Furloughed employees will now have been back for around a month and if you have been reading my previous blogs you have probably focused on making sure they have settled back into their roles and are feeling re-energised, connected with their teams, and aligned with company purpose.
But there’s one piece of the puzzle missing – career.
We’ve been tackling the impact that separation has had on employee engagement, drive, happiness, and productivity. But furloughed employees are also concerned about the impact furlough has had on their career development. Research by YouGov found that 44% of furloughed employees feel anxious about how the pandemic will impact their career progression and 36% are worried about impact on professional development.
But this fear isn’t exclusive to furloughed employees. One study released by Doodle of 1000 employees revealed that 41% of employees say their career development has stalled during the pandemic and 9% say their careers have actually regressed.
The Need for a Structured and Flexible Approach to Career Development
These surveys are telling us that we need a structured approach to career development in order to quell the concerns of our employees and retain and attract the best talent. When dealing with a dispersed or hybrid workforce, plus employees who have only been back to work for a month or so, you need to make sure you are taking care of learning and development in a systematic way. You also need to be making sure training and development opportunities are easily accessible for all employees, including those who are working remotely.
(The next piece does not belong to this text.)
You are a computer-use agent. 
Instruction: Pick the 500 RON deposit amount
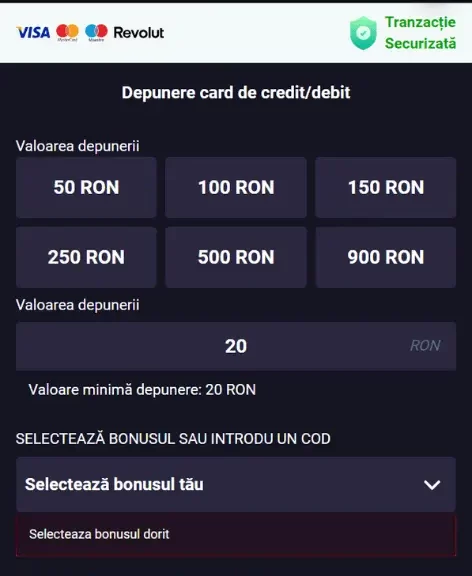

This means that training and development programs need to be self-paced and accessible online. This will allow your employees to decide when learning fits best into their personal schedule and feel more in control of their own development.
Why Learning and Development and Performance Management Should Be a Line Management Responsibility
Line managers are more important than ever to keep teams aligned and connected as well as reassuring employees that their development is important to your business.
Three years ago, we commissioned some research which showed that frequent 1-2-1s left people feeling more in control of their own development. It also showed that they could develop more quickly because they have regular feedback on what they are doing well and where they need to improve. There is proven neuroscience behind why employees want this regular feedback and coaching. A framework called SCARF covers the five needs our brains have to feel valued and connected at work. Line managers can use SCARF to support career development. So, make sure line managers are holding regular 1-2-1’s. It will ensure that employees understand how they are performing, can raise any concerns they have, and can get the support they need to improve.
What Do Your Employees Really Think?
Line managers are important, but so is anonymous structured feedback. Some employees won’t feel comfortable voicing their concerns to their managers. So, make sure you have the ability to capture feedback anonymously on where employees feel they need more support and what concerns or constructive ideas they have about their career progression.
Once you have gathered initial information, continue to ask for regular feedback so you can identify changes that need to be made and adapt accordingly.
Creating a good career path has the potential to increase employee happiness, loyalty, engagement, performance and more. When you add in the factors we spoke about in my first post of the series such as the great resignation, the impact of furlough on career development, and the battle for talent following Brexit, the argument is clear – now is the time for line managers to focus on the learning and development needs of their team.